• **GIVEN ENTRIES**
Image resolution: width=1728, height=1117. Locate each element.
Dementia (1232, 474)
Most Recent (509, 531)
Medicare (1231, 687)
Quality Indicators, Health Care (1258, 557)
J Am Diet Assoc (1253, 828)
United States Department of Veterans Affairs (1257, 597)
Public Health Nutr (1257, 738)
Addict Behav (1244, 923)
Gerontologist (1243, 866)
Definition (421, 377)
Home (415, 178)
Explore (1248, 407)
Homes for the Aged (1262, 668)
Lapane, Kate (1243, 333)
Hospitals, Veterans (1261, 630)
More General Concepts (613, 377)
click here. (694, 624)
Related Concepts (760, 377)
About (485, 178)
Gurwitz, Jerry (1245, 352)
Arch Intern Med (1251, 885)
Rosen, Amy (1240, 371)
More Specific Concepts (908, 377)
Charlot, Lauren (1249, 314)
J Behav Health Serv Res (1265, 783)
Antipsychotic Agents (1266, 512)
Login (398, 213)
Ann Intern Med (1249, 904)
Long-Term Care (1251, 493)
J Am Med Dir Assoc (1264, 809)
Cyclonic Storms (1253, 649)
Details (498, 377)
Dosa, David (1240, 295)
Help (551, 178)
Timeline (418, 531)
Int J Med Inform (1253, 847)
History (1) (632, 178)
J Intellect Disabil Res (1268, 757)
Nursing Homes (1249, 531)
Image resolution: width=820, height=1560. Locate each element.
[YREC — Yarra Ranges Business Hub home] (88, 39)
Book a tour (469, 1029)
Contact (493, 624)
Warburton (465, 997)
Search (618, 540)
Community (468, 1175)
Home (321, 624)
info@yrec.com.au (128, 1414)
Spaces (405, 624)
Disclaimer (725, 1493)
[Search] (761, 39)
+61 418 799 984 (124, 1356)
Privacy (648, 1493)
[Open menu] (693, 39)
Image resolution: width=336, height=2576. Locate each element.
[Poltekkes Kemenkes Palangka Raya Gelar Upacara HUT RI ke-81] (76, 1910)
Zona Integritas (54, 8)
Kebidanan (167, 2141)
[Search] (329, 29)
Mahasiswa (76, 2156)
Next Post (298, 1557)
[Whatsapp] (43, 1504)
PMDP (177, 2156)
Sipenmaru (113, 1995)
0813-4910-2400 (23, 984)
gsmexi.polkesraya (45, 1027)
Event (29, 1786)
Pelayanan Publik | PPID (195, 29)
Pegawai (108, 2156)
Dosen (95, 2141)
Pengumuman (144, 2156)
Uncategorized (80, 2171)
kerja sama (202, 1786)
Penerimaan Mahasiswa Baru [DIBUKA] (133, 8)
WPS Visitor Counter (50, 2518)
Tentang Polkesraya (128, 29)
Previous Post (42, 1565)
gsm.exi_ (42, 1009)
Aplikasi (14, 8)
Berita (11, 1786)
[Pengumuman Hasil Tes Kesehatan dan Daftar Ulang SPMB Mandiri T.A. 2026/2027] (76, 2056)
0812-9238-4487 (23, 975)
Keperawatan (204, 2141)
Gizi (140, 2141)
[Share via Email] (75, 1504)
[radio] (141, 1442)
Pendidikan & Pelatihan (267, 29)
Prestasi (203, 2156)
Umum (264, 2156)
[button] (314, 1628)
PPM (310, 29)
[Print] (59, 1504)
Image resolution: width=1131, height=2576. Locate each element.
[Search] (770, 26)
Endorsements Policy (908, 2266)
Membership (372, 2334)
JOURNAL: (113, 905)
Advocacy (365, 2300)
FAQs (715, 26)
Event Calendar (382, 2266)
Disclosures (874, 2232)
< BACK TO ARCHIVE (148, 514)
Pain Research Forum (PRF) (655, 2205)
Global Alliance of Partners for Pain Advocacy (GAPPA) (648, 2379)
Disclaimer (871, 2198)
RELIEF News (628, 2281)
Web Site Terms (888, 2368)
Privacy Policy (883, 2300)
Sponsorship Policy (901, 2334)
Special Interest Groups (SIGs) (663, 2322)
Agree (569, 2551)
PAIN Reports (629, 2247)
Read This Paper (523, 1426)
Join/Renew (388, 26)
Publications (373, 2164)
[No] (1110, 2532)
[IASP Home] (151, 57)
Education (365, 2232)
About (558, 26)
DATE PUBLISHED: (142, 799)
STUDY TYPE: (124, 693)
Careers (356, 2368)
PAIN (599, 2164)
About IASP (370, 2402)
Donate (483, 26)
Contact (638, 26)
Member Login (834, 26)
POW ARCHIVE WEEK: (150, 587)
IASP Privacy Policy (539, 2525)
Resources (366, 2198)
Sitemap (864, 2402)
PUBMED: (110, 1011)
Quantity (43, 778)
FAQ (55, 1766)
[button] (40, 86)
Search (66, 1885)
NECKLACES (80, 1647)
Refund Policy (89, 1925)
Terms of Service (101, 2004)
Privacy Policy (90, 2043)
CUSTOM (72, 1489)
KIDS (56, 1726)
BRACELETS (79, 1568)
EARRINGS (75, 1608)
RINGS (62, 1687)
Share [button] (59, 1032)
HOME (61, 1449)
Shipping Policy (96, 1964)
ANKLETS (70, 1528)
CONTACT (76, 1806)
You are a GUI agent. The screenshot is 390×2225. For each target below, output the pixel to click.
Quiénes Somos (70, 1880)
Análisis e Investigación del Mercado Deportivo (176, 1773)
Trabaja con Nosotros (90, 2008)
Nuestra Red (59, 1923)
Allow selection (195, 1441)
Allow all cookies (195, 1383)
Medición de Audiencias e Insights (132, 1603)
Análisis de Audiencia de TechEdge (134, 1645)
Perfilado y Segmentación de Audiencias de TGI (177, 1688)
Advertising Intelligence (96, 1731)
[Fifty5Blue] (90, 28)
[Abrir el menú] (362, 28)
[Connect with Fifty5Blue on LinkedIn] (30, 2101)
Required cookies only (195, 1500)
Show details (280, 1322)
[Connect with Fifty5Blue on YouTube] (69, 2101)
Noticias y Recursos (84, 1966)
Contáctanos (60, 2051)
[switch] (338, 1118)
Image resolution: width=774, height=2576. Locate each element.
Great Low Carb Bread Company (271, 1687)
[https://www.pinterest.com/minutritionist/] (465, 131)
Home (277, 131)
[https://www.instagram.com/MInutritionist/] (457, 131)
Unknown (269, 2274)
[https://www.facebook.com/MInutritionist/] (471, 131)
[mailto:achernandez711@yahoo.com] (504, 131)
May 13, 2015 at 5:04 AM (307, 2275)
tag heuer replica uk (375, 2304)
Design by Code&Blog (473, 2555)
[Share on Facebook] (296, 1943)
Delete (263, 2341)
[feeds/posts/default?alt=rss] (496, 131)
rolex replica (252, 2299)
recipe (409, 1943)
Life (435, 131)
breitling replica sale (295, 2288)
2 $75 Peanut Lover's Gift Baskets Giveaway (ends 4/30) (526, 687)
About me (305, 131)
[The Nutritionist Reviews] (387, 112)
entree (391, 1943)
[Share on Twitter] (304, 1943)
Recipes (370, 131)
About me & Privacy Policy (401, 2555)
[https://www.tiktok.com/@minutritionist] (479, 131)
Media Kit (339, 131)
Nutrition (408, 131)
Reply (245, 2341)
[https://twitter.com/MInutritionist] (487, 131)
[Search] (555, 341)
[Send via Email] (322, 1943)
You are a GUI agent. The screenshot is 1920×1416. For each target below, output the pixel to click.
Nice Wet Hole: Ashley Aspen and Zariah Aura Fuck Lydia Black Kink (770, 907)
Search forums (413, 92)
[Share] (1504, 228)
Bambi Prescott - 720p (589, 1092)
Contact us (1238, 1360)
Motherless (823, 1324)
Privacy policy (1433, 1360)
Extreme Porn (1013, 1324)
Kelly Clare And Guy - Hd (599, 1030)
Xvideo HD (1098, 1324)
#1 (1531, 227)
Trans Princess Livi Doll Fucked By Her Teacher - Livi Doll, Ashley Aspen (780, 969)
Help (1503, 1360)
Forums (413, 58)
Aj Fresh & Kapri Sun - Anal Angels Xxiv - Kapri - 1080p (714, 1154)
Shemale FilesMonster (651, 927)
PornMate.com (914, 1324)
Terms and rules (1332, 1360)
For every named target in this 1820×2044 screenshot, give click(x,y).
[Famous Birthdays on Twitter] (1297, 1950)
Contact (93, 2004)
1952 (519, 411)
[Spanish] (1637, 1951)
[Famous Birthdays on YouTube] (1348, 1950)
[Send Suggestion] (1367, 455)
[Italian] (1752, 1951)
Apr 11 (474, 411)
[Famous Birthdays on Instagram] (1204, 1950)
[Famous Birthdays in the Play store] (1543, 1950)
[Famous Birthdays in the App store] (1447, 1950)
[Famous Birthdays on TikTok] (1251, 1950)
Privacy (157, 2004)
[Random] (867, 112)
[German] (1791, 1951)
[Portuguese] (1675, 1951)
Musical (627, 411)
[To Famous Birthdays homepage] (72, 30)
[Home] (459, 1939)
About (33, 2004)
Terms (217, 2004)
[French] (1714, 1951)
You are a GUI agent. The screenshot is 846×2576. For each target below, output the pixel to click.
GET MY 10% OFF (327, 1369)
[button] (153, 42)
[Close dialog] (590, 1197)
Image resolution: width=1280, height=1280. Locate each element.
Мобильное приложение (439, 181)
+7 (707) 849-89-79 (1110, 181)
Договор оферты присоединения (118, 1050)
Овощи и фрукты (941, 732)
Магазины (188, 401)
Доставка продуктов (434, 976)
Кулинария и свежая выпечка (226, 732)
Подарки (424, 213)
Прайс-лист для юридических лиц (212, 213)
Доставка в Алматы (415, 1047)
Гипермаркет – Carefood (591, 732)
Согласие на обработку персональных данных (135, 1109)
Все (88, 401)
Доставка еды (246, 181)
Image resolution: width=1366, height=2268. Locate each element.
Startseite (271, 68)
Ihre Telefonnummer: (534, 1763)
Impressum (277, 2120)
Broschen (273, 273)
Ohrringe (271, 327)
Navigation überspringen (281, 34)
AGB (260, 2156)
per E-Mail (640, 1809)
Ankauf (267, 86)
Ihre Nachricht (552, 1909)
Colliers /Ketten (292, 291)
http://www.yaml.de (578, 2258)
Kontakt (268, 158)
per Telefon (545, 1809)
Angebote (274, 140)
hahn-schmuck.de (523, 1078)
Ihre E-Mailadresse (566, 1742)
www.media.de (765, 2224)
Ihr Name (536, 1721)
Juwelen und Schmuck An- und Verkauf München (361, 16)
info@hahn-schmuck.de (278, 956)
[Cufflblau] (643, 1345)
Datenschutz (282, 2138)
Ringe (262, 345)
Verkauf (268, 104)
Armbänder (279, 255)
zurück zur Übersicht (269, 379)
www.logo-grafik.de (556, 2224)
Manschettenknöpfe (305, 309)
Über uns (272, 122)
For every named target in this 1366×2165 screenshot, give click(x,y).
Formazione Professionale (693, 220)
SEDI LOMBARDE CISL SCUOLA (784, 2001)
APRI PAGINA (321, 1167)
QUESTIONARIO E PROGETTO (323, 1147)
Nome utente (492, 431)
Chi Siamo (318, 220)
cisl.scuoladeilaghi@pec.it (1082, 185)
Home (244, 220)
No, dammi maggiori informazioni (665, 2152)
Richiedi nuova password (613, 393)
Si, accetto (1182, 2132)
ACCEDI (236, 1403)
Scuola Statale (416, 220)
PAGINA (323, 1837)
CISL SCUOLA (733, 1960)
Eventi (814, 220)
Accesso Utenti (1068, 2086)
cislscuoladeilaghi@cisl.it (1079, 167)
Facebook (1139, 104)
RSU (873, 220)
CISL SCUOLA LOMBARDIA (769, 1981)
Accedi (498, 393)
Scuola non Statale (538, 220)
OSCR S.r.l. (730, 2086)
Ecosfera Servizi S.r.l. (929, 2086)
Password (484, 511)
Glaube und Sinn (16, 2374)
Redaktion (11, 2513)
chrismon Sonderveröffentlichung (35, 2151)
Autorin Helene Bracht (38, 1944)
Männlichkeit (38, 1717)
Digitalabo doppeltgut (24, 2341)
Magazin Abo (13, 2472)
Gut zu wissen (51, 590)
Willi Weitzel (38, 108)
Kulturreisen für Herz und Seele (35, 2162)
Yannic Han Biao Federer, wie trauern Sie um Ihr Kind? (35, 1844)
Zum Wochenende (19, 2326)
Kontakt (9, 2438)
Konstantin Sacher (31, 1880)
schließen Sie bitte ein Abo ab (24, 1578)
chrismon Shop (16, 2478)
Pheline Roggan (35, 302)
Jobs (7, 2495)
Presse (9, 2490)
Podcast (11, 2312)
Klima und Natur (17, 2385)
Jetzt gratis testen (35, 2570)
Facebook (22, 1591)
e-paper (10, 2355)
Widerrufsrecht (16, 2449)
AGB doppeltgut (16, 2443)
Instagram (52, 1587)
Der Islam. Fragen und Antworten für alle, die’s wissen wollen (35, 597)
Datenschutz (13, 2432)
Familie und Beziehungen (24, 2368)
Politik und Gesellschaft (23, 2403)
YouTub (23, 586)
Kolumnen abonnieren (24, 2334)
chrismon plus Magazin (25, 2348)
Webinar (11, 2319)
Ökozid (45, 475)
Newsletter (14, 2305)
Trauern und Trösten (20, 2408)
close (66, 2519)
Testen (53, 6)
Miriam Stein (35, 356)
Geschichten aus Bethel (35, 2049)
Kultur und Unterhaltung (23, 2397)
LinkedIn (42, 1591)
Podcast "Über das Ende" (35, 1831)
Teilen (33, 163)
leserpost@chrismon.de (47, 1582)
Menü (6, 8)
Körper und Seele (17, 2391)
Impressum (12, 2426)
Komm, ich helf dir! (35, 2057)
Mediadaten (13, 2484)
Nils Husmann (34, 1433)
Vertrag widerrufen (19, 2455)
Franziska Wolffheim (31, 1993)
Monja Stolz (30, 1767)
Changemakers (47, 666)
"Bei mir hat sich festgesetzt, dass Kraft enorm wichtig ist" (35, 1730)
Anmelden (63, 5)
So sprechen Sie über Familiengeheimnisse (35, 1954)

• **AIM OF THE TASK**
The lines you return should be those above that contain the word "LinkedIn", every one of them.

• **RESPONSE AREA**
[Connect with Fifty5Blue on LinkedIn] (30, 2101)
LinkedIn (42, 1591)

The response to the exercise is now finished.